Patients in the Indian trial needed to present only one major risk factor for heart disease, like obesity, hypertension or smoking, Cannon wrote in an editorial for the science journal The Lancet. But each of the subjects took the same polypill, designed to treat multiple risk factors. "So a smoker without a history of high blood pressure or high cholesterol was nonetheless treated for both," he wrote, "and was able to tolerate the treatment. This approach illustrates the feasibility of the principle that one can treat patients with multiple classes of drugs for cardiovascular risk factors, even if the patients do not have some of these risk factors."
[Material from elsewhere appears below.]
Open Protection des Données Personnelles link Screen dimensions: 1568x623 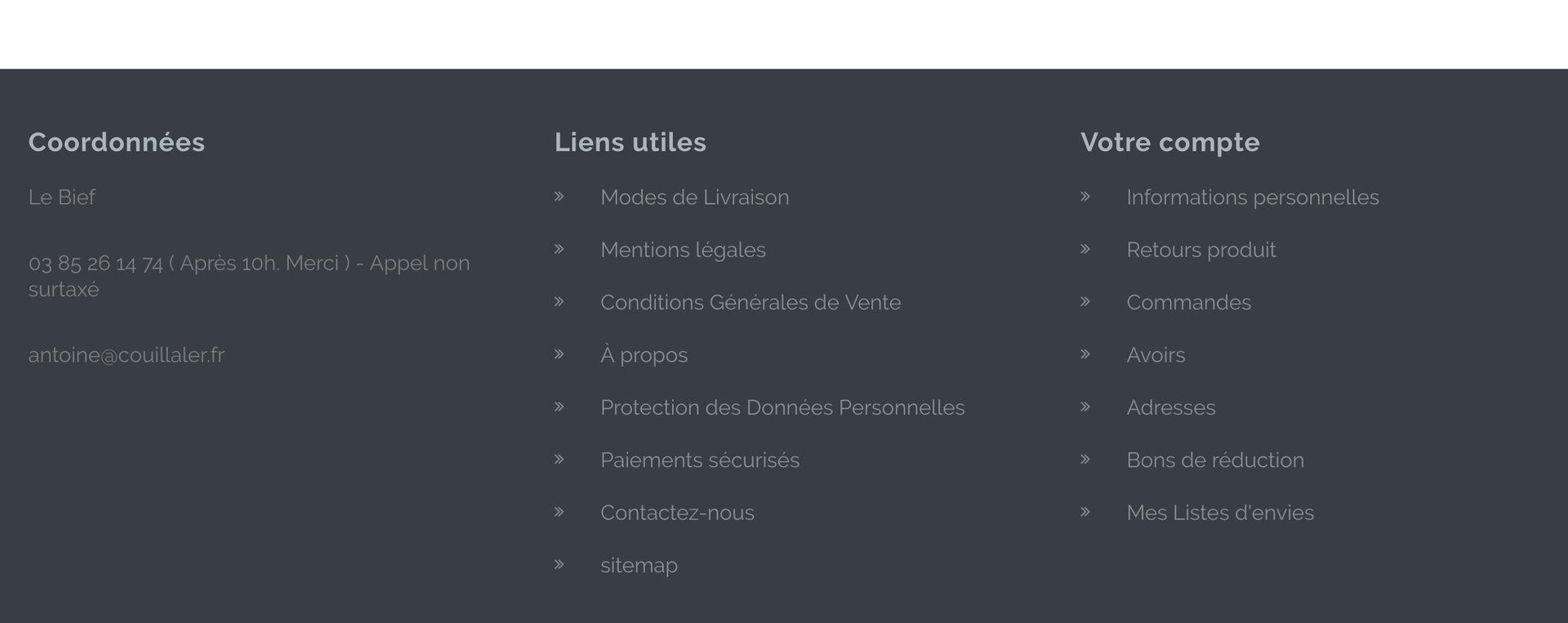coord(782,407)
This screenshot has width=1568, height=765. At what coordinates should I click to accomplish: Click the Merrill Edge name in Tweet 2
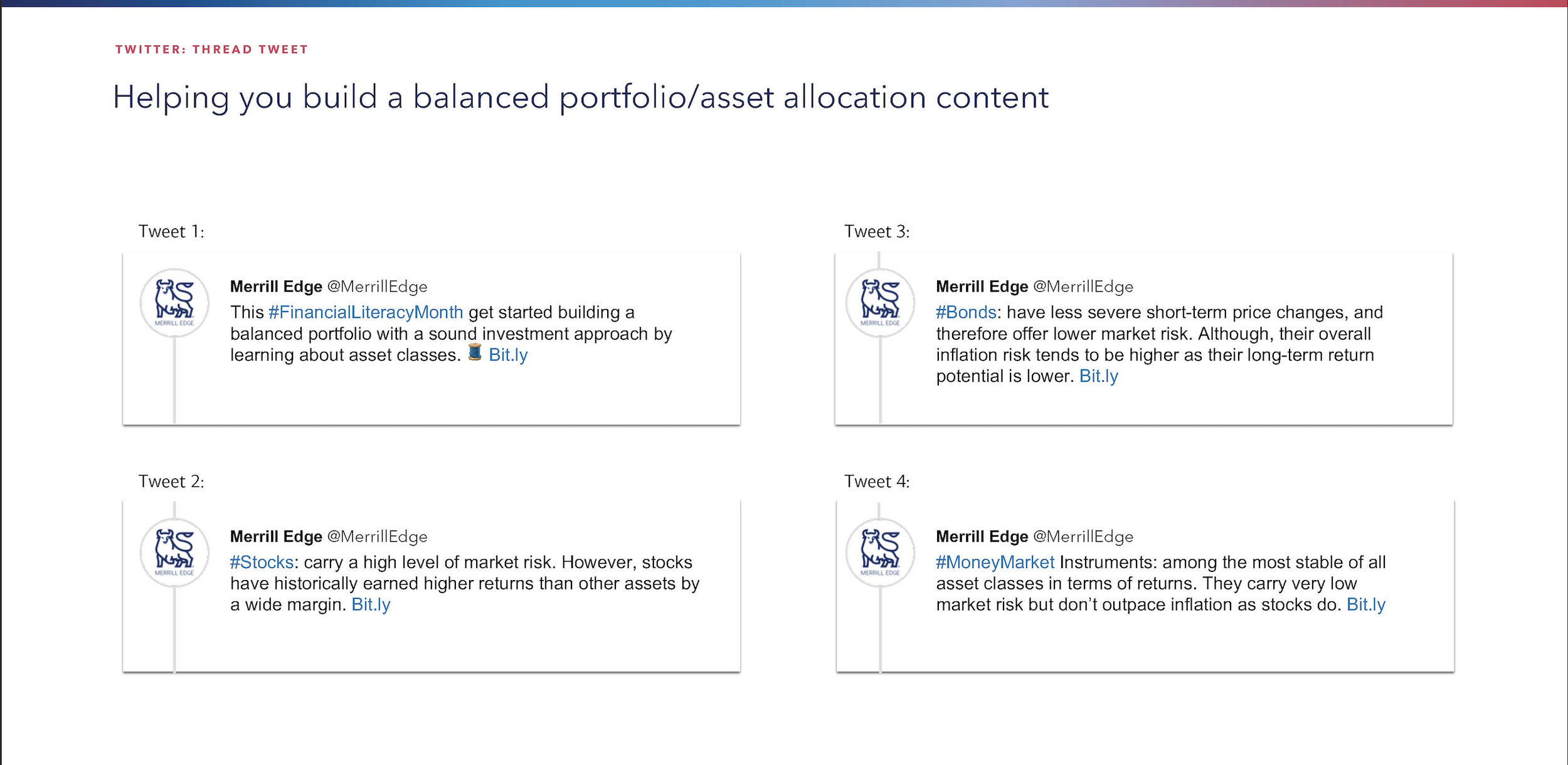tap(276, 537)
People who successfully manage multiple preventive medications already, or whose risk factors would only lead them to one prescription, would have less use for a polypill. But those whose medication compliance is low could benefit from the convenience, and the greatest potential patient pool for the pill may be in developing countries where people who have risk factors for heart disease but limited access to physicians and medications could take advantage of the opportunity to get preventive treatment in a simple, economical way. "This approach has obvious appeal and vast implications for global health," Cannon wrote in The Lancet, "because heart disease is the leading cause of death worldwide."

(MORE: Get Your Pharmacist on Your Health Team)
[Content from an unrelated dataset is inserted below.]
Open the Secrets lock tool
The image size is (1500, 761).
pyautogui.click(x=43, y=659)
Following a trial of the polypill conducted by British researchers, Nicholas Wald, director of the Wolfson Institute of Preventive Medicine at the University of London and an inventor of the medication, estimated that if half of all Britons over 50 began taking the pill daily, that country could prevent 94,00 heart attacks each year.
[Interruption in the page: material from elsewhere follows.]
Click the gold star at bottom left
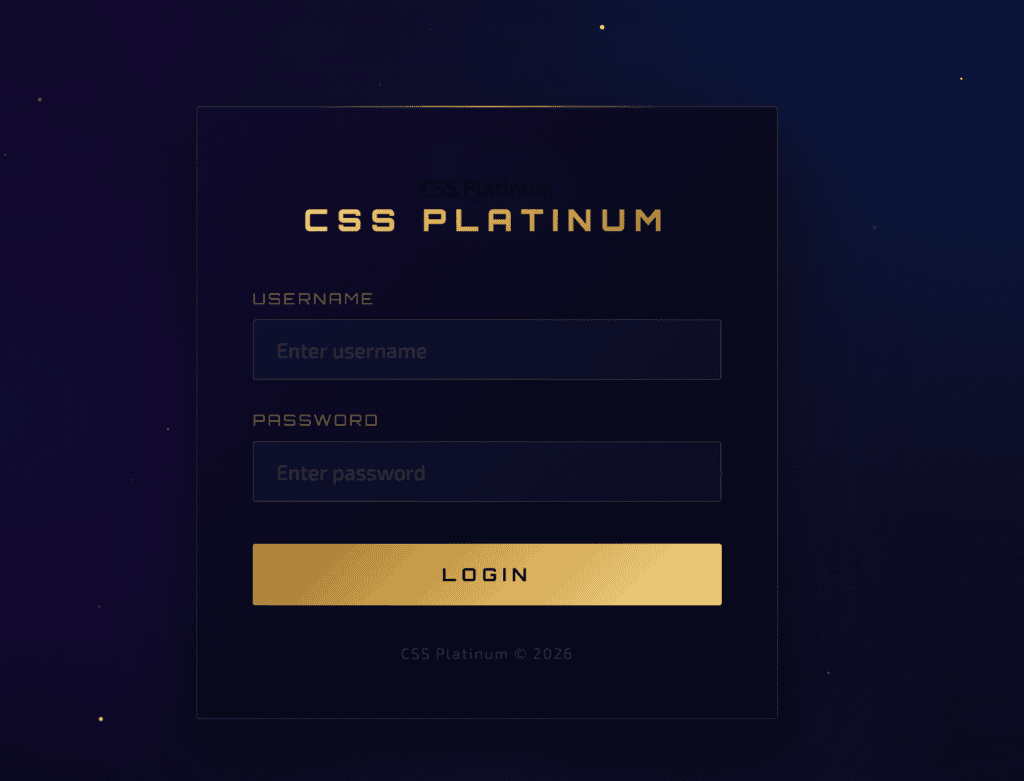pyautogui.click(x=101, y=719)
Critics of the polypill, though, are concerned that large-scale trials of potential side effects have not been completed, and that in the rush to adopt a single, daily medication, people may lose sight of the most proven strategies to reduce their risk of heart disease — maintaining a healthy weight, eating heart-healthy foods, staying active, exercising regularly and avoiding smoking.
 
"I don't think the answers to these problems lie in a pill," Dr. Margaret McCartney, author of The Patient Paradox, told London's Telegraph newspaper after the recent British trial, adding that she feared "the people least likely to benefit from the polypill — the healthy — will probably be the most likely to take it."

Cannon has expressed this concern as well. "Would the availability of a single magic bullet for the prevention of heart disease lead people to abandon exercise and appropriate diet?" he wrote in the Lancet. "Would this make two of the major root causes of heart disease worse? Hopefully not, but the medical profession would need to help ensure that this would not happen."